Name Files with Captured OCR Text
Simple zonal ocr is what its name implies, a simple to setup and use program that uses ocr to capture the text in an area of a document. This captured text is used to move and rename the file. Ideal uses for this product are the automatic filing of internal documents that contain a number, such as work orders, shipping documents, delivery tickets etc.
Simple zonal ocr can utilize the ocr engine found in microsoft office document imaging (modi) or the award winning tesseract engine. The fuzzy logic used in simple zonal ocr was used in a custom application created by edocfile. The results were audited by an independent firm and it was found that 1 out of a thousand documents failed and had to be manually indexed.
The program can validate the captured text with easypatterns. Blank page separation is available for batch processing files. How it works: a multi-page tiff image is pulled from a monitored (hot) folder, it is split into separate files each time a blank page is found then an area of the image is extracted and optical character recognition (ocr) is applied to the area.

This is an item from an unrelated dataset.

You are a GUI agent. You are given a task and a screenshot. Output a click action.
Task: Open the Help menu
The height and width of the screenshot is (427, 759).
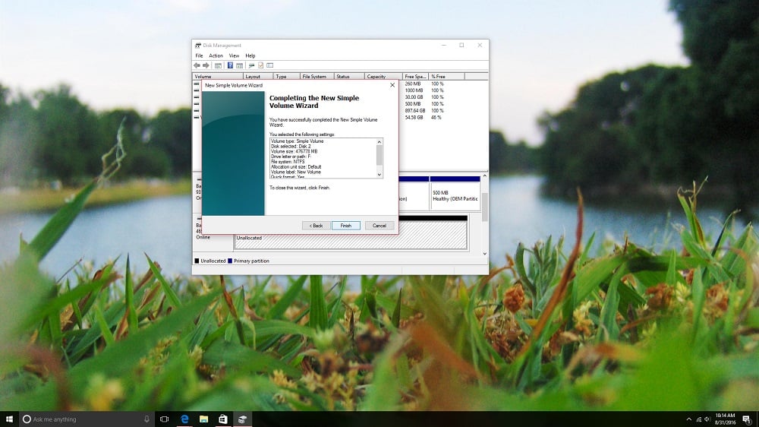pos(250,55)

Then utilizing fuzzy logic the ocr text is modified to correct for common errors. Such as a '1' being read as a 'i'. When this is completed an easypattern rule is applied to validate the captured ocr text. (easypatterns are similar to regular expressions only very simple to configure).
Once validated it is converted to a pdf if desired and then moved to the output folder and renamed the ocr text. For files that fail the validation process and built in viewer allows for quick manual processing.